Take the lines starting at the first one and ending at the line that contains "center [1160, 46].", and rewrite them with "coordinates" swapped for "position" and nothing else changed. Leave the pictures out.

§ §

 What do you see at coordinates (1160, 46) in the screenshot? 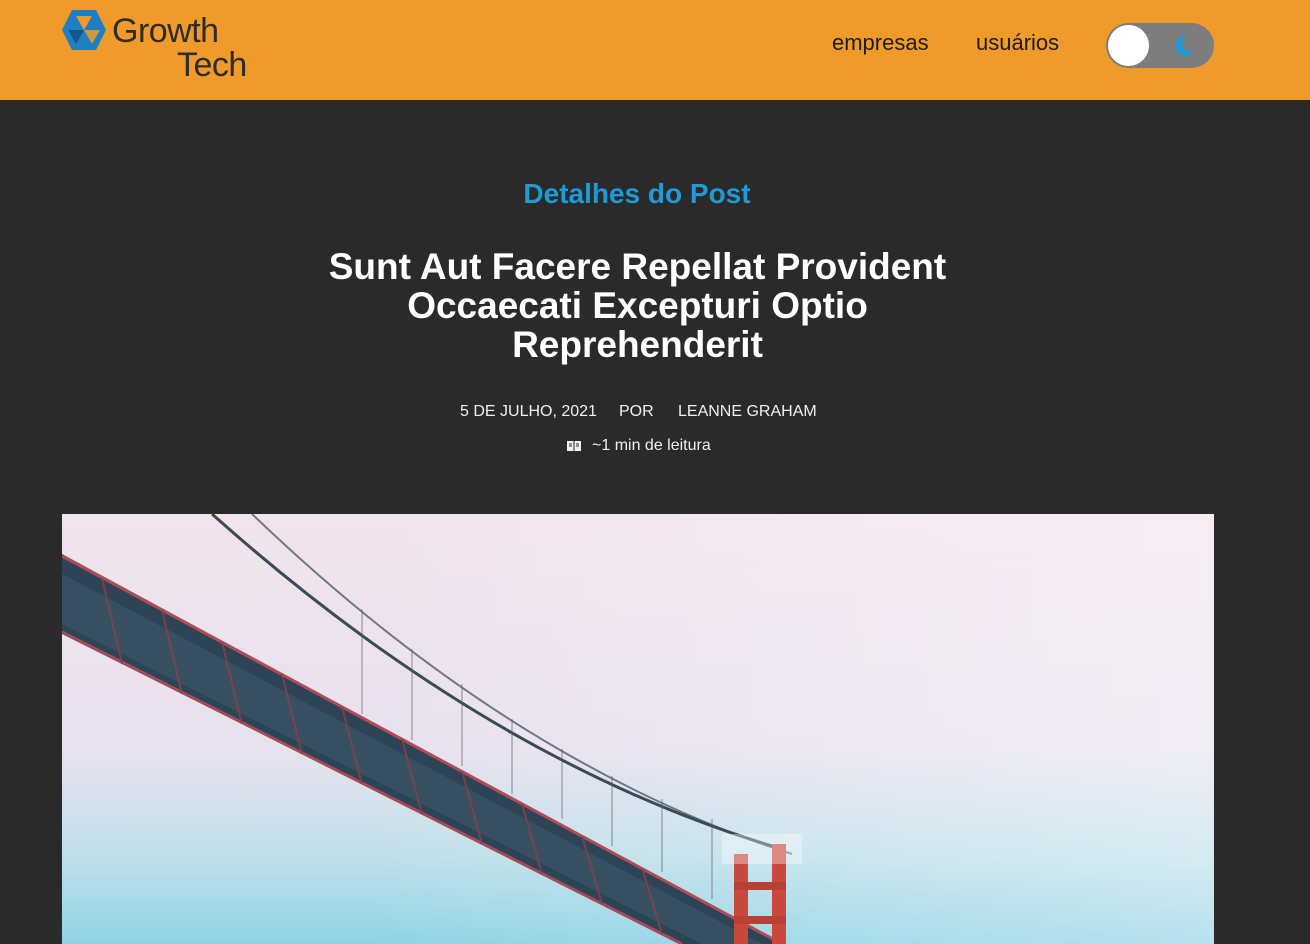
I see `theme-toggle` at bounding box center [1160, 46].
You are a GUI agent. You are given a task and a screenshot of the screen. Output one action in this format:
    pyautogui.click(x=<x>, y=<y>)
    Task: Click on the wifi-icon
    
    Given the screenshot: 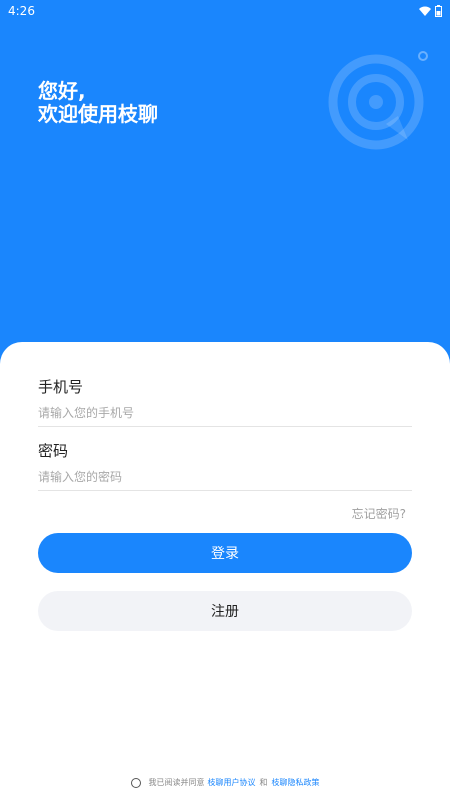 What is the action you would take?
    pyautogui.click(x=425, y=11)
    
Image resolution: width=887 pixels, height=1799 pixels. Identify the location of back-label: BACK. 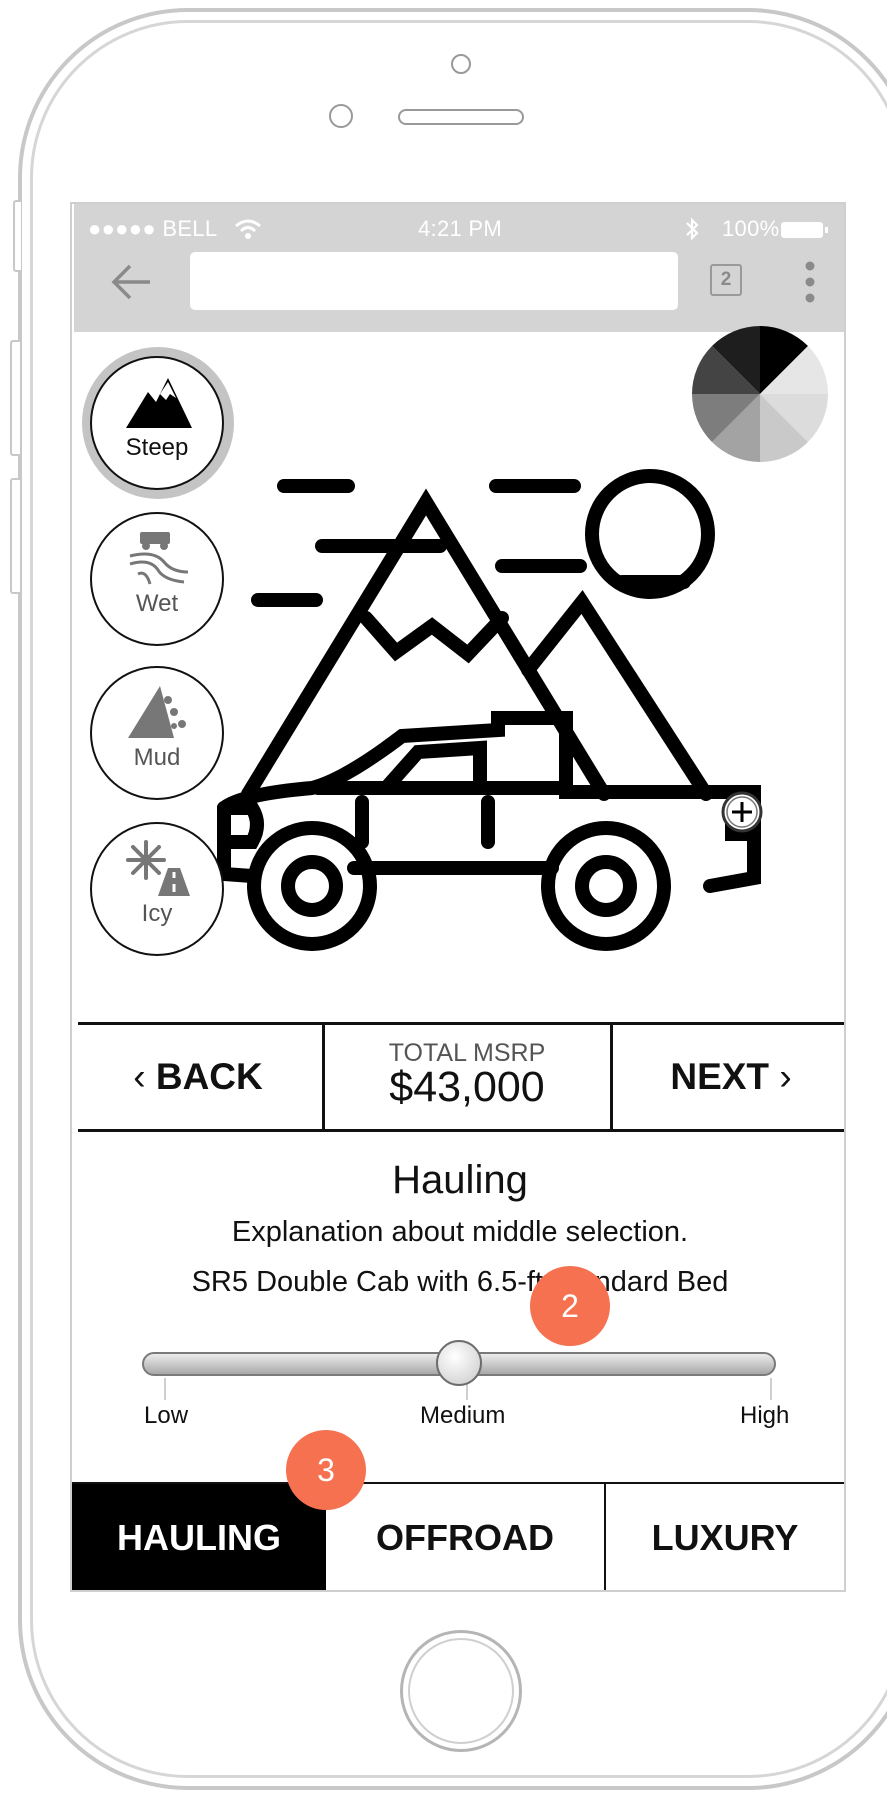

§ §

ANSWER SECTION >>
 What do you see at position (1160, 46) in the screenshot? 
I see `theme-toggle` at bounding box center [1160, 46].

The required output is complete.